К Олимпию о совершенстве

Приличествует образу жизни, тобою избранному, старание узнать, как путем добродетели достигнуть совершен­ства, дабы во всех отношениях жизнь твоя была безупречною. Дорого бы я дал, чтобы в собственной жизни найти примеры того, к чему ты стремишься, так чтобы вместо слов на деле представить тебе то поучение, которого ты ищешь! Ведь настав­ление в добродетели тогда заслуживало бы доверия, когда бы и жизнь словам была созвучна. Я, однако, хоть и молюсь, чтобы когда-нибудь это осуществилось, ныне все еще не нахожу себя таковым, чтобы вместо слова жизнью свидетельствовать, по­этому, дабы не показаться тебе совершенно бесполезным и для твоей цели непригодным, рассудил я показать, на что должна быть направлена строгая жизнь, отсюда положив начало слову.

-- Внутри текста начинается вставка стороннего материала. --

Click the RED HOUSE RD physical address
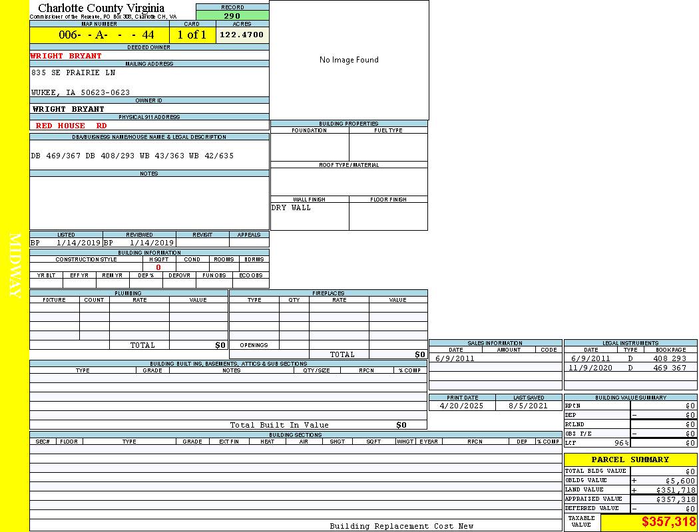click(x=71, y=126)
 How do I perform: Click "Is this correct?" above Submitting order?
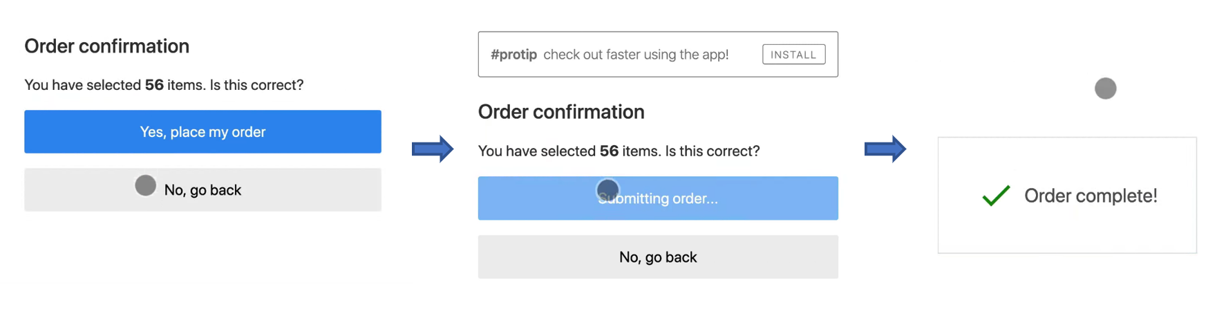(x=712, y=151)
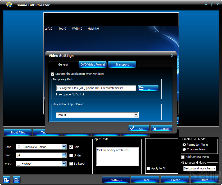Click the Sonne DVD Creator disc logo
The image size is (222, 185).
click(x=9, y=4)
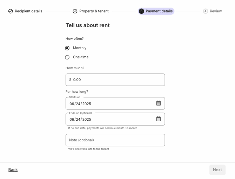Screen dimensions: 235x179
Task: Click the Next button
Action: [x=217, y=170]
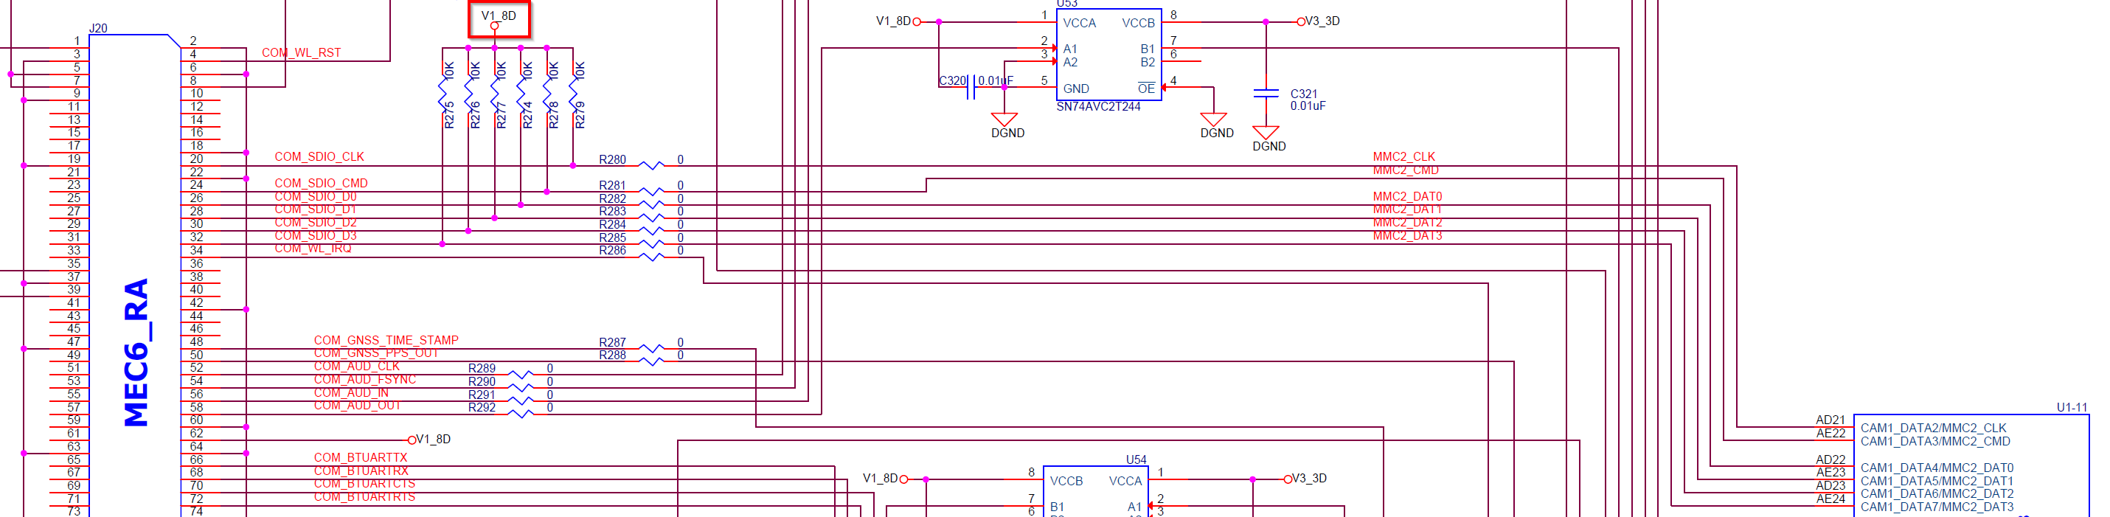The image size is (2110, 517).
Task: Select the CAM1_DATA2/MMC2_CLK pin
Action: [1933, 428]
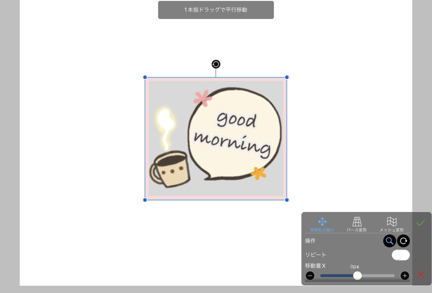Tap the 1本指ドラッグで平行移動 hint banner
Image resolution: width=432 pixels, height=293 pixels.
[216, 10]
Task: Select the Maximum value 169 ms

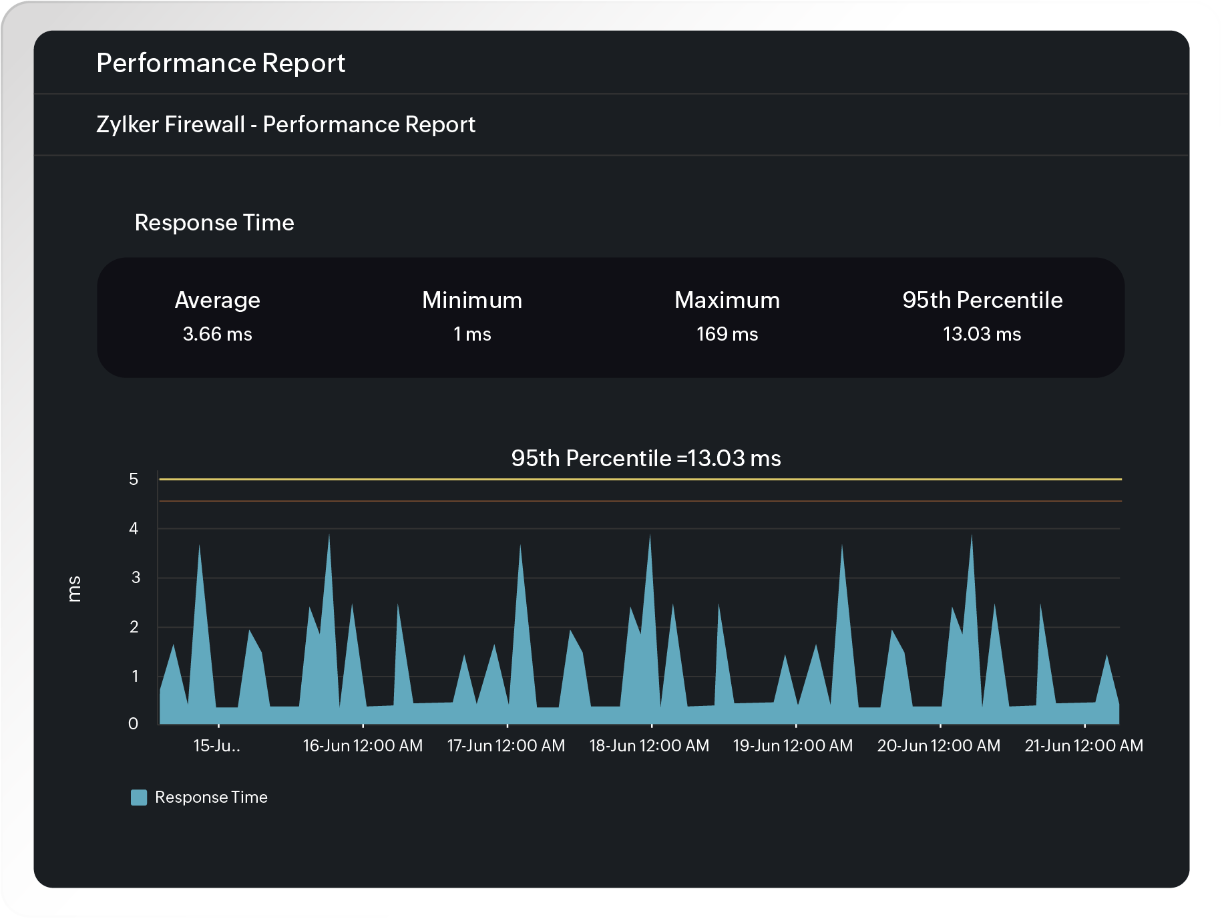Action: [727, 334]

Благой Владыка наш Иисус Христос даровал нам быть общниками поклоняемого Своего имени, так чтоб нам не име­новаться ни по чему иному, что принадлежит нам: богатым ли кому выпадет родиться и благородным или неблагородным быть и бедным, или по каким занятиям и достоинствам иметь извес­тность, но при отстранении всех подобных имен, одно есть главное звание уверовавших в Него: христианами именовать­ся. Если же такая дарована нам свыше благодать, то необходи­мо, во-первых, размыслить о величии дара, чтобы по достоин­ству возблагодарить столькое даровавшего Бога; а затем самих себя такими показать в жизни, какими требует быть значение великого сего имени. Величие дара, коего удостоились мы чрез именование одним со Владыкою жизни нашей именем, будет нам ясно, если постигнем сам смысл имени Христова, так что­бы понимать, какое возникает в душах наших представление, когда этим речением призываем в молитвах Господа всяческих, или что под именем этим подразумеваем, когда благого­вейно, как веруем, Его призываем. А когда это уразумеем, тог­да, какими и мы должны стараться быть в жизни, ясно поймем, пользуясь именем этим как учителем и руководителем жизни. Соделав же путеводителем в двух этих исследованиях святого Павла, будем иметь самое верное руководство к уясне­нию искомого. Ибо он и уразумел гораздо точнее всех, что есть Христос, и делами своими указал, каковым должен быть Его именем именующийся. Он столь действенно Ему подражал, что в себе самом показал своего Владыку отобразившимся, посколь­ку вид души его от точнейшего подражания переменился напо­добие Первообразу, так что уже не Павел, казалось, жил и гово­рил, но жил в нем Сам Христос, как сам он говорит, хорошо зная собственные совершенства: «если искушения ищете глаголющаго во мне Христа» (2Кор. 13, 3), и: «живу же не ктому аз, но живет во мне Христос» (Гал.2, 20).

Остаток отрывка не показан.